In the U.S., EV sales are quickly climbing but still only make up around 5% of total sales. In the U.K., in September, electric and plug-in hybrid vehicles made up 21% of sales. In China, as of August, EVs made up 19% of sales.
Norway’s a leader, in part, because it got an early start in adopting policy to support electric vehicles. In an odd bit of historical trivia, the Norwegian synth-pop band A-ha played a role, working with an environmental group to stage publicity stunts with electric cars in the 1980s. By 1990, the country passed a law exempting EVs from import taxes. Later, other laws followed that gave EVs more tax incentives—a pass from paying tolls on toll roads, free rides on ferries, access to bus lanes, and free city parking (which was later phased out).
The policies didn’t have much impact, initially, because there were still few electric cars available for sale. But that started to change after Tesla launched. The country also invested heavily in charging infrastructure, and by 2017, started a program to add at least two charging stations every 30 miles or so, on every major road in the country.
In 2012, electric and plug-in hybrid cars made up just 3% of new car sales in Norway.

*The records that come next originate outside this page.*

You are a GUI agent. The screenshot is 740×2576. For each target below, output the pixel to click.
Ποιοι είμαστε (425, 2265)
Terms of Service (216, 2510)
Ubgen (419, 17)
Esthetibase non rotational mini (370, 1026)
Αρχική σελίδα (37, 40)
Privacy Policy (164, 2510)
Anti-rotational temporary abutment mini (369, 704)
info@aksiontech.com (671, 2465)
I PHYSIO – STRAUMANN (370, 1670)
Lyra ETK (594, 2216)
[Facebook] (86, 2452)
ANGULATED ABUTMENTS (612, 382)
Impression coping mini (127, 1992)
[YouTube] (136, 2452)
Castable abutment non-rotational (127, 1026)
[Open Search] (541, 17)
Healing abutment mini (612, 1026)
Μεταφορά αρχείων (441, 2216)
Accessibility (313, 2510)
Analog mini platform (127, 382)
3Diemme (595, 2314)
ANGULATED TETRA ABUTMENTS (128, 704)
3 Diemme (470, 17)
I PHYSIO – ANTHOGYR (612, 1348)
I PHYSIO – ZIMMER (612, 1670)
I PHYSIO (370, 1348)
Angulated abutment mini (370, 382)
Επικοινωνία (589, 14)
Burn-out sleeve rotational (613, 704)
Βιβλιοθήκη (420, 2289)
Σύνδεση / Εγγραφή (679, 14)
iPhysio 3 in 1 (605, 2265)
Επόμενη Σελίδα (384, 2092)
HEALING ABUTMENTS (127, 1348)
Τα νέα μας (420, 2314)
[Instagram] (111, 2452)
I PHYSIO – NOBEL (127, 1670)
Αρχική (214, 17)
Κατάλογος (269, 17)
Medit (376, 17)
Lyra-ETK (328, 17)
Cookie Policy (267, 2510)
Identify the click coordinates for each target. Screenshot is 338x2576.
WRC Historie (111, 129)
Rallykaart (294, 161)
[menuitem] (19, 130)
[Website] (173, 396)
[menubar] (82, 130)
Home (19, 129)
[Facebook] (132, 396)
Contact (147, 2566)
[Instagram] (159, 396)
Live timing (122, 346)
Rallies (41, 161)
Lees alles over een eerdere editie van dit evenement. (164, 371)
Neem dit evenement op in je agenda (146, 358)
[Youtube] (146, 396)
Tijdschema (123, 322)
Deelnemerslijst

By 2019, that had jumped to 56%. Now, the country wants to get to 100% EV sales by 2025—and it might actually succeed. The Norwegian Automobile Federation recently reported that if past trends continue, it’s possible that the last fossil fuel-powered vehicle in Norway might be sold as soon as next year. To get on track for climate goals, the rest of the world will have to catch up. Under current policies, according to a new report from the U.S. Energy Information Administration, the U.S. won’t meet targets for reducing emissions from transportation.